Callie and her husband Alan have a fifty acre farm that keeps them busy. They have been married for 35 years and have one son. Their son works for the sheriff’s office and his wife is an RN. They have four young children who Callie adores.

She also is active as a founding member and treasurer of the Jackson Area Kiwanis. “Up until Covid hit we were staying busy in the community. It’s been different this summer but everything has been different,” she said.

Callie praised her customers for being so patient with lobby limitations during recent months. “Our customers have been just wonderful. So patient and kind to wait their turn. We couldn’t ask for better,” she said.

She takes customer service very seriously. “It’s important to me that we know our customers and that we do as much for them as we can,” she said. “Most of the time, when someone comes in, at least one of us knows their name and I think that’s important for people to feel comfortable coming in and doing business with us. We have all the technology anyone could want and we have the products they’re looking for but most people are really looking to make a connection with their banker.”

The branch will soon move to a new building, just around the corner from the current location. Construction is wrapping up at 471 McCarty Lane, just across the street from the BMV. “We can’t wait to move in and to welcome customers into the new office. It’s going to be wonderful!”

 

 

 

Meet Your Banker: Katy Hanes

Our Meet Your Banker series continues today with Katy Hanes who is the Branch Manager at our Friendly Bremen Banking Center on East Main Street in Lancaster.

Katy Hanes

Katy  Hanes is the Branch Manager of our Friendly Bremen Banking Center on East Main St. in Lancaster.

For Katy, her job, family and connection to the agricultural community are so closely intertwined, it is hard to separate the three. The Amanda area native grew up in a farm family and is happy that her job allows her to serve so many customers who are part of the local agricultural community.

She grew up on a crop and cattle farm, belonged to 4-H for 12 years, and learned to value the agricultural community so much that she went after a degree in Agricultural Business at Ohio State University.

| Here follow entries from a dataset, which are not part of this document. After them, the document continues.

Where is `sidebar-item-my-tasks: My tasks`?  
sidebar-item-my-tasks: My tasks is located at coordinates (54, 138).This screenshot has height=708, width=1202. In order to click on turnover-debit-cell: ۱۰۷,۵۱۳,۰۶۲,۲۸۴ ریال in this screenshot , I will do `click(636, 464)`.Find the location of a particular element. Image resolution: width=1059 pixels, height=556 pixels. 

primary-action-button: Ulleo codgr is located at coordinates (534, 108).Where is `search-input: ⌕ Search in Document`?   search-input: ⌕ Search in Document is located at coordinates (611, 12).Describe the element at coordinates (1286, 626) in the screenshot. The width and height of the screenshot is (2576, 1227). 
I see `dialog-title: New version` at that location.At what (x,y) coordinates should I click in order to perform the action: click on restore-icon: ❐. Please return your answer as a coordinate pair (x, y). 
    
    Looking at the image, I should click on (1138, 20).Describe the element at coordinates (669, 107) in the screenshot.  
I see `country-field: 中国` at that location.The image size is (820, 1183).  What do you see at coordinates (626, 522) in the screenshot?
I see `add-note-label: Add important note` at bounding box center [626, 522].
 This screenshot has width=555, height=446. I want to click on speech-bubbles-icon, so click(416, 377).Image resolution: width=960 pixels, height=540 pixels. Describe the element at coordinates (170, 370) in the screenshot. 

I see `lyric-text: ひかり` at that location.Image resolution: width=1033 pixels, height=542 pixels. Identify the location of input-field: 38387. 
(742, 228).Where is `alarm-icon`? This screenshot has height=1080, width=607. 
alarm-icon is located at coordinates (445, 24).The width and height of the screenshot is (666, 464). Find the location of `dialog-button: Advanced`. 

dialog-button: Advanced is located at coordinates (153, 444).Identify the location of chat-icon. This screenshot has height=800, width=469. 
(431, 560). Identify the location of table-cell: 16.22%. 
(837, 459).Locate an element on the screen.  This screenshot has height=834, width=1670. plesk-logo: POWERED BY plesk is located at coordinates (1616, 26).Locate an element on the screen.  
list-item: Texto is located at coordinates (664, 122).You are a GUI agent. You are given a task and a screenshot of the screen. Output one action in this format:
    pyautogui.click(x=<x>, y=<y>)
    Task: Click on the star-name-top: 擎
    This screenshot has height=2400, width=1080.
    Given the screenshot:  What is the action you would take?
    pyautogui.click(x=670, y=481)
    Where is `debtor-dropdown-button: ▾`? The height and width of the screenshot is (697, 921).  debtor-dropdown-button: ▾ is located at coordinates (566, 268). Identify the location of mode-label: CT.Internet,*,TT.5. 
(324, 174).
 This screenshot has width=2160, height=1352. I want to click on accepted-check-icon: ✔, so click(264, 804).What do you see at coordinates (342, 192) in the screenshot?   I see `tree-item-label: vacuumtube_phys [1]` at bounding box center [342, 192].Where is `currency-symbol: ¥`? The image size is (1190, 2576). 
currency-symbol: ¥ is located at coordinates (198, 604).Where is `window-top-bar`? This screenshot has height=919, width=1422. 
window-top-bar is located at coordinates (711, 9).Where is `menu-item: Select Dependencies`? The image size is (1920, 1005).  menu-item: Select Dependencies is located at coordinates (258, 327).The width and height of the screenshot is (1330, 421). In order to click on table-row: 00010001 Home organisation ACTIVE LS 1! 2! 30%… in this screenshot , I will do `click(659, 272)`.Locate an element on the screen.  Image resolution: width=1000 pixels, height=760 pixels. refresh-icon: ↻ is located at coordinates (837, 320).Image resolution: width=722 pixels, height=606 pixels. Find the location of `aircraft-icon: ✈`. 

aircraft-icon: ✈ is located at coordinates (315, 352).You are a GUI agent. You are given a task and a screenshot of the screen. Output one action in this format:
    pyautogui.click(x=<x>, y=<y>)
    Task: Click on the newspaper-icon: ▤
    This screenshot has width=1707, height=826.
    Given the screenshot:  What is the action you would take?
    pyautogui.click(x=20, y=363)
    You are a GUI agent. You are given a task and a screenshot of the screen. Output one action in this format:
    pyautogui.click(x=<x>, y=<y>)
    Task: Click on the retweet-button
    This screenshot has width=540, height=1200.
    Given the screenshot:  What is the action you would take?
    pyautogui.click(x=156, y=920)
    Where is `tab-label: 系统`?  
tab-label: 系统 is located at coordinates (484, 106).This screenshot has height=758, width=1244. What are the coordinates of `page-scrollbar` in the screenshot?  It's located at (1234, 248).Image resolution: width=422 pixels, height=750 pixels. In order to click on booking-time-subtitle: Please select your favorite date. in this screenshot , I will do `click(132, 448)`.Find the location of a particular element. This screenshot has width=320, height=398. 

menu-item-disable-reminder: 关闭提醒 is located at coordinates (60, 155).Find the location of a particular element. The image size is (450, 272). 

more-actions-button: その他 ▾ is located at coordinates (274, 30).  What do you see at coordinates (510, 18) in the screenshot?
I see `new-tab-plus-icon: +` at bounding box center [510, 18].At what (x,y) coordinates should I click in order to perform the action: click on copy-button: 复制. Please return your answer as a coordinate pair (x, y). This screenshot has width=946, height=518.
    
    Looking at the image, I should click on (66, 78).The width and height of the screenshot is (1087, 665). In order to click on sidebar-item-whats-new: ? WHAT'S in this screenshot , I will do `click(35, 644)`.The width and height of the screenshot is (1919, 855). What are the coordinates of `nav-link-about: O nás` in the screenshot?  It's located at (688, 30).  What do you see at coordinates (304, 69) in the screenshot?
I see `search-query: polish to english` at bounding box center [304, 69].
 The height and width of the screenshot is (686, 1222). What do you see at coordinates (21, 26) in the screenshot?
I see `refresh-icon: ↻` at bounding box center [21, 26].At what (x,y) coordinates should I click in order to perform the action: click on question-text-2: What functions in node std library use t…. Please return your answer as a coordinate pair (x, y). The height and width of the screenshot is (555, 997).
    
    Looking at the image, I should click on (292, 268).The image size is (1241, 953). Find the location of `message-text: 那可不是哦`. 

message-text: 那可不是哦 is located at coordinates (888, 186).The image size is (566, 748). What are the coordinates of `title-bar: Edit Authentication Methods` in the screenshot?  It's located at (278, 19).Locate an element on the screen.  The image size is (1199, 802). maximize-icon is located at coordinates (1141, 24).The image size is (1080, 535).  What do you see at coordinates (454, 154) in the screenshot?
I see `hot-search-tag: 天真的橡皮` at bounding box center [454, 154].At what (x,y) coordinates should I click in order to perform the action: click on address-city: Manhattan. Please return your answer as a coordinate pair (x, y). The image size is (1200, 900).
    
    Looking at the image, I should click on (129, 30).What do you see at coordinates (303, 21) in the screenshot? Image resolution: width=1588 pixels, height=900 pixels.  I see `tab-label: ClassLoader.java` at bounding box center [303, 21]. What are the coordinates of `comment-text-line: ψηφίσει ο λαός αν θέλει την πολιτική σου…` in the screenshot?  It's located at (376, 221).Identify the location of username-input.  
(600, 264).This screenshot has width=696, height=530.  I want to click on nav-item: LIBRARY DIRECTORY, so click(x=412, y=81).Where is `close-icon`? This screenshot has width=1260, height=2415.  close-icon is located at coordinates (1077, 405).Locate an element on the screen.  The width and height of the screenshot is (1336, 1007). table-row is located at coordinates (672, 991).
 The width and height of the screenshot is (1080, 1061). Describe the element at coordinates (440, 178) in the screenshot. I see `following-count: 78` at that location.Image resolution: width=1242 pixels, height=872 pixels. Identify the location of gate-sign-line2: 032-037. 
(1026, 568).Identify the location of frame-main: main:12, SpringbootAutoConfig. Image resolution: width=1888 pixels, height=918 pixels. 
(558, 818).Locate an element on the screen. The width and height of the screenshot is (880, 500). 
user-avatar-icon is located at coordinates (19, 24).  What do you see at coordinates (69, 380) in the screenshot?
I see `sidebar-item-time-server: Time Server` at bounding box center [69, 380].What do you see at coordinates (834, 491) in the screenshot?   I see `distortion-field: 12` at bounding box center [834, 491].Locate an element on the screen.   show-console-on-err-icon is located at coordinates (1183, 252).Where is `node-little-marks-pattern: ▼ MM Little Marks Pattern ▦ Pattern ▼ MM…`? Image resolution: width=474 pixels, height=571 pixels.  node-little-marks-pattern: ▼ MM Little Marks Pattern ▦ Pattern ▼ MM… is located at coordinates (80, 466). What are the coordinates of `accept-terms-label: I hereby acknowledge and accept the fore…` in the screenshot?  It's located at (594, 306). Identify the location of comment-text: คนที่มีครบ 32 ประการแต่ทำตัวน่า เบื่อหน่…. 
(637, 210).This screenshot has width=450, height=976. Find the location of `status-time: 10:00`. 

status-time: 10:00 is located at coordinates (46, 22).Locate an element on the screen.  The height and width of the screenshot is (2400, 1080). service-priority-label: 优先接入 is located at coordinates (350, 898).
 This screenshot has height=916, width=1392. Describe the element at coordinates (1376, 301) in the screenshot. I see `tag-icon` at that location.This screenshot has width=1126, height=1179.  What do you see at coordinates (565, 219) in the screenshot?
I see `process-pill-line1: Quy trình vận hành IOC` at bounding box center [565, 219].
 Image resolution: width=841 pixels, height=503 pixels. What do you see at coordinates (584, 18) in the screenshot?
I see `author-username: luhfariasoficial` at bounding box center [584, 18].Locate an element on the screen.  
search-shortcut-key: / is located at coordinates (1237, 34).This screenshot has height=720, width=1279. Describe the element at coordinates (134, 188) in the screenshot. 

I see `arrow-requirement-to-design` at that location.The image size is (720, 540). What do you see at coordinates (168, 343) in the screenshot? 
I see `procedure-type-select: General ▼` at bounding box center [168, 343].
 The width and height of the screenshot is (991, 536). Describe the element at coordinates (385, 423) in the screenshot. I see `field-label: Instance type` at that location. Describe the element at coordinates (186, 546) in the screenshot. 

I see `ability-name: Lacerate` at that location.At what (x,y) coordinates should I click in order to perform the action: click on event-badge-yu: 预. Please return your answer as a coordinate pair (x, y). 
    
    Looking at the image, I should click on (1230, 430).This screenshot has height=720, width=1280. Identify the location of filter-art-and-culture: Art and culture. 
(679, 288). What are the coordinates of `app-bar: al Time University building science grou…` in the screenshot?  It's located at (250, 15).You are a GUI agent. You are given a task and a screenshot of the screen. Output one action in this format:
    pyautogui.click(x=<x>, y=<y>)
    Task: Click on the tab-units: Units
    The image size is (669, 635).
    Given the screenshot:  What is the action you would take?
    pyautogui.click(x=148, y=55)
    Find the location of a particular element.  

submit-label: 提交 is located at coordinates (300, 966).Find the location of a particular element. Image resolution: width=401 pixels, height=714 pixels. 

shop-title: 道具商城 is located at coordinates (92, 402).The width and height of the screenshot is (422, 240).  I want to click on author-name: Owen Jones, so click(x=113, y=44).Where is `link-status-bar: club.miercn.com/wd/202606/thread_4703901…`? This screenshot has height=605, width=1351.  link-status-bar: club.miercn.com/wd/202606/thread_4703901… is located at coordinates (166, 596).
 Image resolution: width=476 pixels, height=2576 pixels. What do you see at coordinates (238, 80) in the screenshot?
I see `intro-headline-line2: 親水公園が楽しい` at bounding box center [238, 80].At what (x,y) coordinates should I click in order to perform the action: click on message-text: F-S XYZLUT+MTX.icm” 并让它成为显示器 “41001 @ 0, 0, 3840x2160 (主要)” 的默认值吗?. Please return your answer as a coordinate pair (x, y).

While she didn’t intend to become a banker, Katy said that the job gives her an opportunity to help lots of people and to use her experience in agriculture to specifically help area farmers.

“One of the things I appreciate about working for a community bank is that we get to know our customers and their unique needs. Growing up on a farm, I understand a farmer’s business and their needs. They don’t have to explain their life and the challenges to me the way they would to someone without that background,” she explained. “And it’s sort of fun when a customer comes in and they recognize me from 4-H. We’ve never met but they remember me as that little girl showing her steer at the fair years ago. It’s important for a banker to be able to relate to their customers and this is an area where I can definitely relate.”

Today Katy lives on a 140 acre farm with her husband Calvin and their two kids. They have about 75 cows and their calves and enjoy the farm life. The farm, work and family keep her busy but she does find time to enjoy the bank’s involvement in various community activities. Her kids, ages five and seven, both love horses and their practice and competitions keep the whole family on the go.

“I talk a lot about agriculture because that’s what I grew up with and that’s what I know best. It’s what I’m most passionate about but I really love getting to know all kinds of people. We live in a great community and that shows in the wonderful customers we have here!”